The room's high ceilings dwarfed him. Clarence glanced at a stack of white papers. His wife was unassailable and very white, but under their vicious spotlight her skin looked pasty and sick to him. She clung to him, through his humiliation, even when disgrace lingered like the smell of shit. And there was her stain now, the tainted mark she bore with him.

Clarence wouldn't say anything. He'd learned Daddy's lessons, he could keep everything inside, all of it, their filth and his secrets. He watched his grandfather's bust, half expecting it to move, but it only stared down at him from the shelf. Clarence picked the receiver up and put it down again. He was in that weird trance. He breathed in slowly, to calm himself, exhaled, and closed his eyes. Clarence would leave that woman alone, leave her be, and, anyway, what was the sense, what was there to say years later, there'd be consequences.

He was weary of scrubbing.



After he'd won, he watched his friends' joy, and black and white, they embraced him, slapped him on the back -- remember what's important, what it's for, our principles, it's worth it. He was the blackest supreme court justice in the land, absolutely the blackest this country would ever see.
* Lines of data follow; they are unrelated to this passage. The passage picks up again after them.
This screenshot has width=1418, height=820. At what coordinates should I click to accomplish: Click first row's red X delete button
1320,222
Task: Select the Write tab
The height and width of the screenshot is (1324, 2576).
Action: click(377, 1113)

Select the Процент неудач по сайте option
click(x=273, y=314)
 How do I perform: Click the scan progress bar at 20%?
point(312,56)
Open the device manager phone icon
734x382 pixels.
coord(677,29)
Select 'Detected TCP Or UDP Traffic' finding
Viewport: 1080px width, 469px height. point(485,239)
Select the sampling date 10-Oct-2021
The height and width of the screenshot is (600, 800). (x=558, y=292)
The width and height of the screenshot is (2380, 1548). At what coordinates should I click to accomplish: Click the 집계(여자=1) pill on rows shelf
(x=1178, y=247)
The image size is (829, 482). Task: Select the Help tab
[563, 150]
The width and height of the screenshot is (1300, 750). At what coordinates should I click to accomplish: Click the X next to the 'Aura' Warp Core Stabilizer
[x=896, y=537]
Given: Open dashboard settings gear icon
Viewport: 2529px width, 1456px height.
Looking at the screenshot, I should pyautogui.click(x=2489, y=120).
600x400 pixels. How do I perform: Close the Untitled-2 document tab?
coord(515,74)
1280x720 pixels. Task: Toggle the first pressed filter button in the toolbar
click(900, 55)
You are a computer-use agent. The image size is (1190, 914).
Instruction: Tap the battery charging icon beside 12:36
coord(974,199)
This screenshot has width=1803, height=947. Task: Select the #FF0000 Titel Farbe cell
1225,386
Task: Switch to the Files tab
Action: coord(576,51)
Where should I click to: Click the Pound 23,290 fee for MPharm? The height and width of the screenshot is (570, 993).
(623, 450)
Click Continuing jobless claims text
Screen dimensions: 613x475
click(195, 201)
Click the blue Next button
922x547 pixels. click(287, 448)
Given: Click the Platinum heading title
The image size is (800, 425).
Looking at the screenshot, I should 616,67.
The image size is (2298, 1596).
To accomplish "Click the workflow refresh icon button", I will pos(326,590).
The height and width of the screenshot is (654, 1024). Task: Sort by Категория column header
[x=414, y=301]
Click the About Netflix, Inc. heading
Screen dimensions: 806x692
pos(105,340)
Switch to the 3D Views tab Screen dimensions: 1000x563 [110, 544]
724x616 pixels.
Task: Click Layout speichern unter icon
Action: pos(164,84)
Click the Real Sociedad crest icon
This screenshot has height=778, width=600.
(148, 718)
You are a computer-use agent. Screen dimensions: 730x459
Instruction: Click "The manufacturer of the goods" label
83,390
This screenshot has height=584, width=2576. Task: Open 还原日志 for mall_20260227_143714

He knew that and held that inside him, too. Nothing and no one could whitewash that.

Clarence patted his round belly. He liked to kid about his heft, his gravitas, with his friends and the other Justices, all friends. When he delivered his rare speeches, he occasionally mentioned his girth, which always drew a laugh, since his body was a source of fun. Sometimes his hands rested on his stomach during sessions, when he was courtly if mute. The court watchers noted that he never asked questions, they remarked on it until they stopped, probably bored, finally. Clarence felt he didn't have to say a word. He'd talk if he wanted, and he preferred not to.

When his hair turned white, like Clinton's, that other fallen brother, Virginia said he looked distinguished, not old. Still, she worried about his weight, she didn't want to lose him. He hushed her. He intended to be on the bench as long as he could, at least as long as Thurgood Marshall. He looked at Daddy again, eternally silenced, but Clarence could hear him, he knew what he'd say. In a whisper, Clarence sometimes talked to Daddy, and once he nearly confessed, but he caught himself. He'd done nothing wrong.

His trial bulged inside him. Fat. He'd never forget it. He closed his briefcase and felt the urge to push Daddy from his perch. He'd never let anyone forget his trial. He chuckled suddenly, and the harsh, guttural noise escaped from him like a runaway slave. He'd have the last laugh, he was color blind, and they'd all pay in the end.

*Clarence Thomas' words in his testimony during the hearings, October 1991.